I need to know if I'm correct...

A little back story: I have a 2007 Sentra CVT with 54k miles. Bought it new and all of that. In August I had two motor mounts replaced (top one and the one near the transmission).

Last week, while driving home, I heard something hit or fall out from the car on the driver side. I didn't see anything on the road and thought it was odd. Next thing I know, there is a huge rattle and howling noise when I begin in first gear. Without knowing what it was, I immediately took it to a trusted mechanic since my car is out of warranty. An hour later he tells me the bolt to my transmission housing or case fell out. When I advised him that I had my motor mounts replaced, he said that the technician who replaced the mounts may not have secured the bolt. 

I am now asking Nissan for reimbursement for the repair, which is $120. 

I need to know the procedure for replacing motor mounts. More importantly, I need to know if the transmission bolt needs to be removed in order to replace the motor mount near the transmission to prove that the bolt came out because it was not secured properly.
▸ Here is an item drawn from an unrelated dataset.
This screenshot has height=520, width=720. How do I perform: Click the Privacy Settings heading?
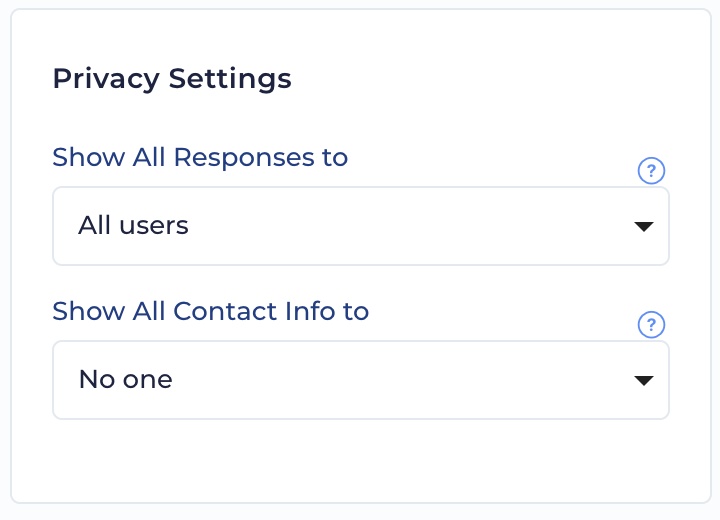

Thanks!


----------



## PbLead (Aug 8, 2009)

If I remember correctly, (I've quit the business for good) the transmission mount is weird. It's held in by one nut. There is a stud bolted to the transmission. And the stud comes up through the mount and bolts to it with a nut. Then the mount is bolted to a bracket on the side of the car with two bolts. I believe that is all you have to pull off to replace that mount.


----------



## Outkast (Jan 29, 2006)

PbLead said:


> If I remember correctly, (I've quit the business for good) the transmission mount is weird. It's held in by one nut. There is a stud bolted to the transmission. And the stud comes up through the mount and bolts to it with a nut. Then the mount is bolted to a bracket on the side of the car with two bolts. I believe that is all you have to pull off to replace that mount.
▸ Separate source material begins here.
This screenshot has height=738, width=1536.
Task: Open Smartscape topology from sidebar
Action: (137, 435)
Correct, one nut holds it in place and 3 bolts mount it to the body bracket.


----------



## smj999smj (Jan 1, 2006)

I doubt that the factory service manual gives the R&R procedure for the mount, rather likely just provides a pic of the mount and subrame and the torque specs for the bolt. Your best bet would be to get a receipt for the repair from your trusted mechanic stating that the bolt was improperly installed. However, that may be hard to prove as you are already saying that your mechanic said that it "may" have not been properly secured...which also suggests that it "may" have been properly secured and we really don't know.


----------